CFL a turnoff ... at least on TV

JONATHAN HUNTINGTON -- Edmonton Sun

, Last Updated: 9:08 AM ET

After record-breaking numbers last year, the CFL's TV ratings have definitely dropped this season.

Through the first half of the season (Aug. 20), TSN's ratings have slipped by 37,000 viewers per game to an average of 329,000 people, with CBC down 51,000 sets of eyeballs compared to the same period last year.

But while those numbers might be alarming, they shouldn't be.

Given the obstacles facing the networks, the ratings are still very strong.

"Viewership in Ontario - the biggest province - is down, due to the loss of Ottawa and the poor performances by the Argonauts and Tiger-Cats," said TSN's Andrea Goldstein.

"Usually one of our highest-rated games, the matchup featuring Edmonton-Calgary (Battle of Alberta) on June 17 attracted 176,000 viewers, as it went head-to-head against Game 6 of the Stanley Cup featuring the Edmonton Oilers."

And there is also the matter of blowouts.

"The games are more lopsided this year.

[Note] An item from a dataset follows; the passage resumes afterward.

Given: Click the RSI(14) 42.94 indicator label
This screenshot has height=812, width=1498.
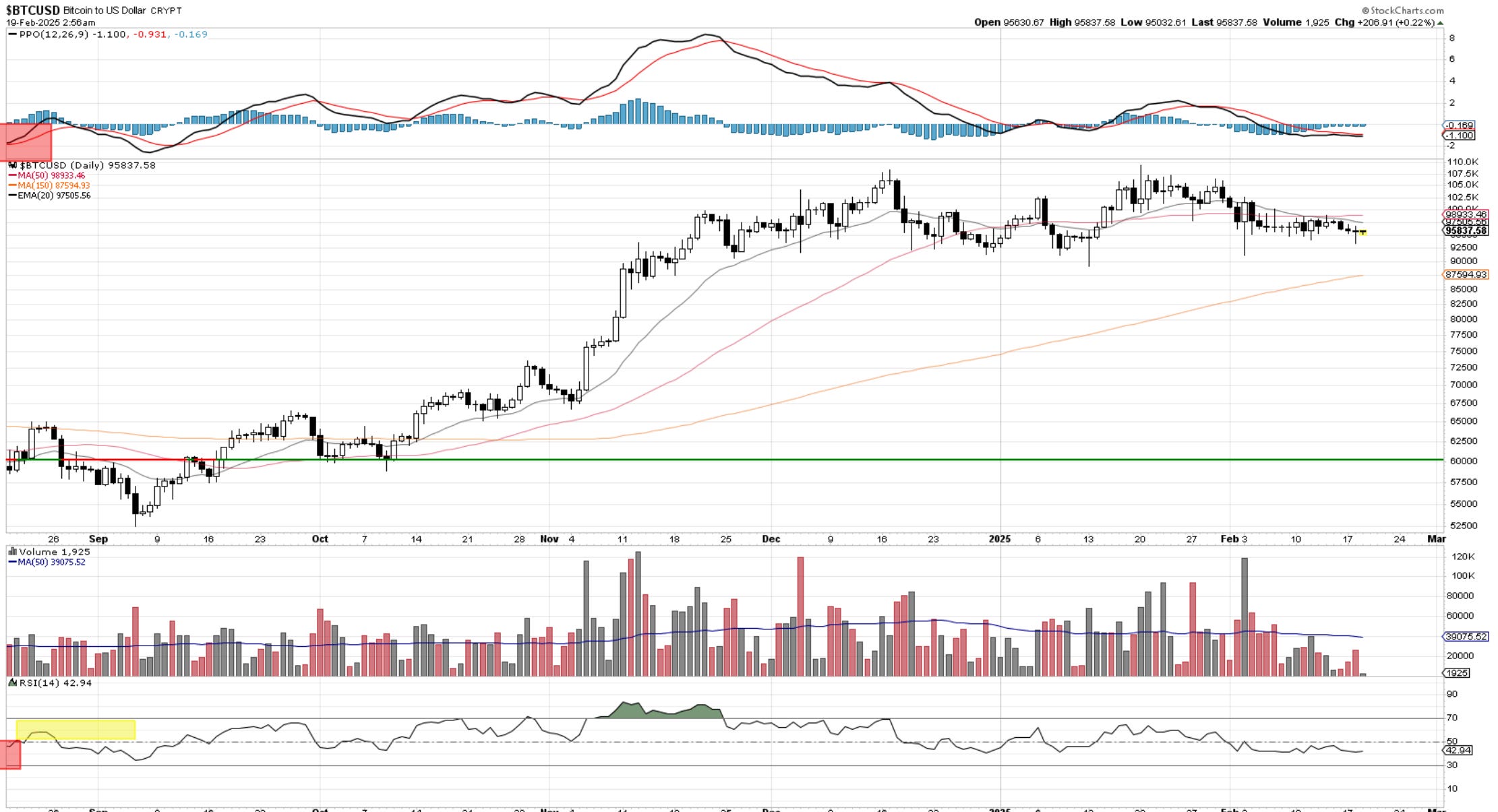Looking at the screenshot, I should (x=54, y=683).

Fans are tuning out early and not watching the entire game," continued Goldstein.

TERRIBLE TABBIES: This segment is brought to you by the No. 10 because that is how many points the Hamilton Tiger-Cats have scored at home in the last three games - combined. If you are keeping score at home, the Tabbies have been outscored 100-10 in three straight defeats at Ivor Wynne Stadium.

BIZARRE BUT TRUE: In the last two games for Hamilton, running backs Corey Holmes and Josh Ranek have combined to rush for 25 yards. Why did Hamilton acquire both players in the off-season if they're being used so sparingly, if not foolishly?

WINNIPEG WOES: Granted Winnipeg is playing without starting QB Kevin Glenn and SB Milt Stegall, but that doesn't change the fact the Bombers have dropped four straight games at home since blowing out Edmonton 46-10 on Canada Day. And understandably, four straight losses aren't sitting well in the Bomber clubhouse.

Before choking a 15-0 second-half lead on Friday to Toronto, Bomber offensive lineman Mike Abou-Mechrek offered this gem to the Winnipeg media: "This losing at home ... it's like inviting somebody over for a backyard barbecue and then letting him get on the grill. You DO NOT touch another man's grill. And you don't touch another man's wife and you don't come into someone's house and win. It's inexcusable."

FINISH LINES: Back to the topic of TV, TSN claims that advertising revenue for CFL games has increased by more than 300% in the last five years.